The BMI, which purports to show what your ideal weight should be, is not what it seems. The Metropolitan Life Insurance Company designed this chart in 1959, based on a mathematical equation that has nothing to do with actual health or mortality rates. The Metropolitan Life Insurance Company wanted to make money and figured they could charge people in the overweight and obese categories more if they had something they could show to justify the higher charges. No one would know, this based on how the public is bombarded with its presence today.

According to the BMI chart, many professional athletes are designated obese because their muscle mass weighs more than fat. Lance Armstrong was classified as overweight when he competed in the 1993 Tour de France. The chart also does not take into account frame size, muscularity, gender, or age. In other words, the same chart is used whether you are a man, woman or child. In 1998, the Surgeon General adjusted the BMI chart, lowering the range for the average weight, placing over 25 million people from the average category to the overweight category.
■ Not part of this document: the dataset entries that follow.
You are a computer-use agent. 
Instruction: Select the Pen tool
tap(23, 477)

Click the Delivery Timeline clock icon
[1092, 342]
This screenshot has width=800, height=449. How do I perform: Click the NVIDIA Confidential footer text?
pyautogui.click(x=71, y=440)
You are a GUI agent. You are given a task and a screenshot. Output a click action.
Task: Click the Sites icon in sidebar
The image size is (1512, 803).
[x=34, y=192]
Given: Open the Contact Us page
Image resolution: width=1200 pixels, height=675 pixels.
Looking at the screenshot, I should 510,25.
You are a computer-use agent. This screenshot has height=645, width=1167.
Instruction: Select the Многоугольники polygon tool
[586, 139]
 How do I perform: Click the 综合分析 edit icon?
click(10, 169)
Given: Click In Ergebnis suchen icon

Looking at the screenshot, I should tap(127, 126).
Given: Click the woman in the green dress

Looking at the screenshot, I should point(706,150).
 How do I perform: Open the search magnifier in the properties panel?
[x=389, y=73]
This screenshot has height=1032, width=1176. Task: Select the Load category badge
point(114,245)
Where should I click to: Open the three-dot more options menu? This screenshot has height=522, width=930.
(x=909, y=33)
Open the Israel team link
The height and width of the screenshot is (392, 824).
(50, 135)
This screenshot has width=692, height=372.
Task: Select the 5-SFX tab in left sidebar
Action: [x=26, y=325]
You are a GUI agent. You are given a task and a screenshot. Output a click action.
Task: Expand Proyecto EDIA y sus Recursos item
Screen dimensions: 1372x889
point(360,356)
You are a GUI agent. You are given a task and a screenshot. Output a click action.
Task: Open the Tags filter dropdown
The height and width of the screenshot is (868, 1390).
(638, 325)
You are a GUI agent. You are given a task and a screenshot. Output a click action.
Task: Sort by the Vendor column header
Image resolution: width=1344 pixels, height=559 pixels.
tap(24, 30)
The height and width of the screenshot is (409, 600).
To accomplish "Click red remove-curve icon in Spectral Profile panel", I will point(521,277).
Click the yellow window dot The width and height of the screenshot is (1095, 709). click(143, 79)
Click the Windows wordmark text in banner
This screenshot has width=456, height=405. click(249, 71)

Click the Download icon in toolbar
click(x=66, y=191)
The truth is we do not all look the same and we were never meant to. Achieving a magical weight does not guarantee you immunity from death or give you a longer life. Doctors and other health professionals have been taught for decades that the BMI chart is accurate, even though there is no proof that weighing too much causes premature death.

During a class assignment, Sammy Gravis and I designed our own, more accurate, BMI chart. This chart was designed in hopes that it will combat the low self-esteem, eating disorders and other body image problems that people face. These problems can result from being attacked from every angle with pressure of the mainstream culture telling people what they are supposed to look like.

Students will see copies of the adjusted BMI charts around campus in the coming weeks. Hopefully, students will be able to understand that they are perfect the way they are. I hope that each of you know that your beauty, good looks and abilities are not tied to a number on the scale. If body issues are something you are struggling with, please contact the Eating Disorders 24-hour hotline 1-800-382-2832, the Counseling and Testing Center 282-2130 or the ISU Health Center 282-2330.

Facts obtained from "Fat Politics: The Real Story Behind America's Obesity Epidemic" by J. Eric Oliver.